[Pixel coordinate grounding data]

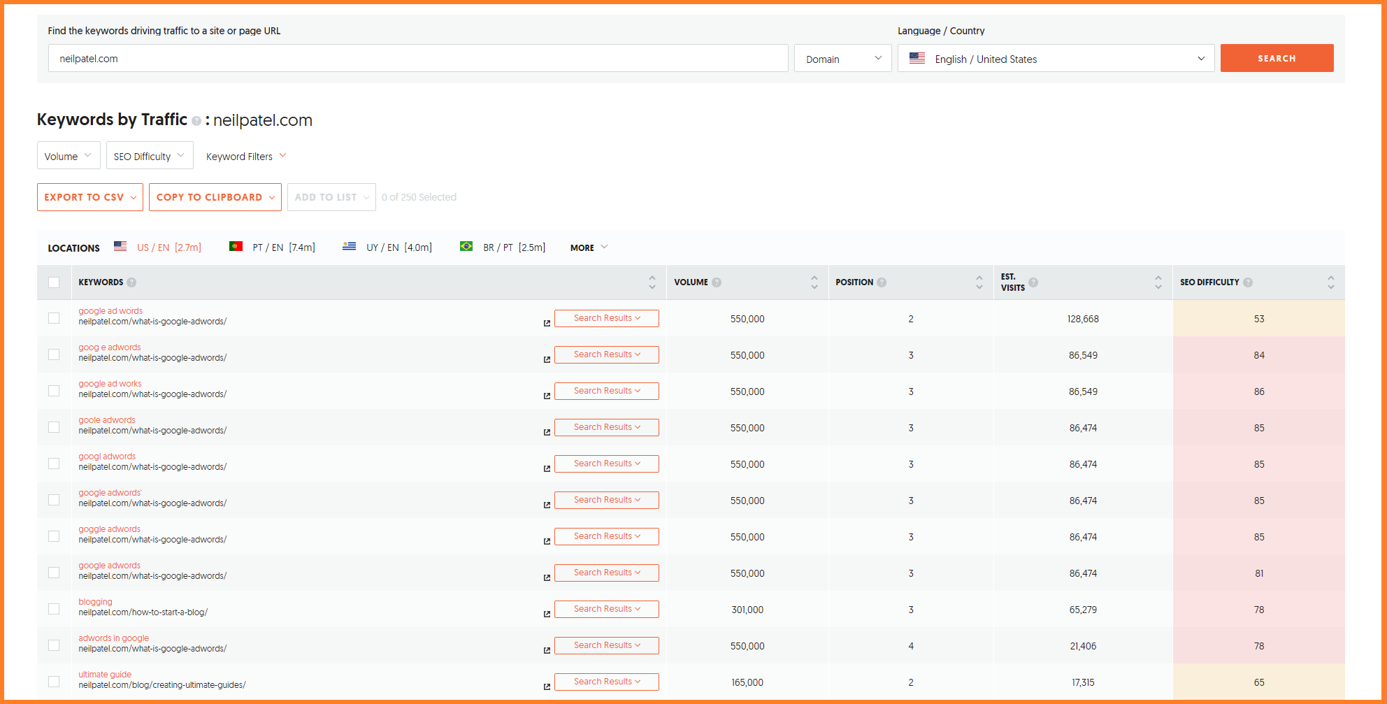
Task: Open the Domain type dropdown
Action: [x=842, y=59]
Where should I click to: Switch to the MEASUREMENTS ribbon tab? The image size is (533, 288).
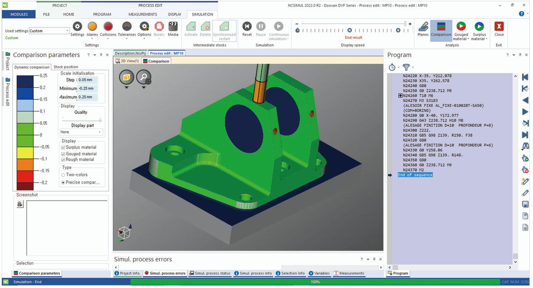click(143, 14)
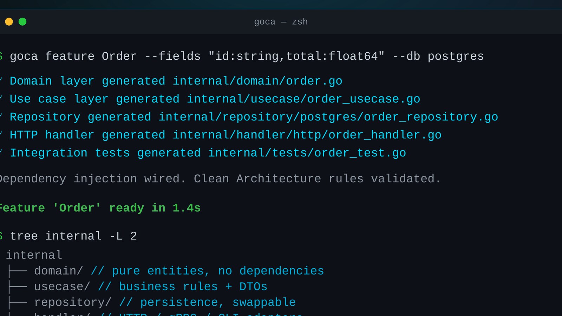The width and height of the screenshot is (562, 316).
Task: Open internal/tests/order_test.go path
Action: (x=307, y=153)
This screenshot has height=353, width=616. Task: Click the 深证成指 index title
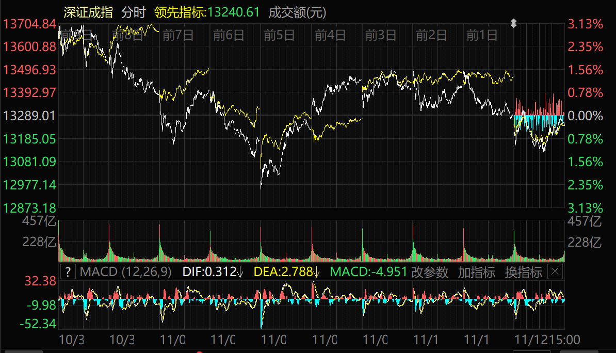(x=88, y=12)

» EXERCISE PROMPT
The answer must be an exact copy of the lines from the one with "Where should I" through the final line above, both ends included, and nothing else; pictures stay out.

» THE ANSWER
Where should I click to: Switch to the MEASUREMENTS ribbon tab? The image size is (533, 288).
click(143, 14)
The width and height of the screenshot is (562, 316).
Task: Open internal/tests/order_test.go path
Action: (x=307, y=153)
This screenshot has height=353, width=616. Task: Click the 深证成指 index title
(x=88, y=12)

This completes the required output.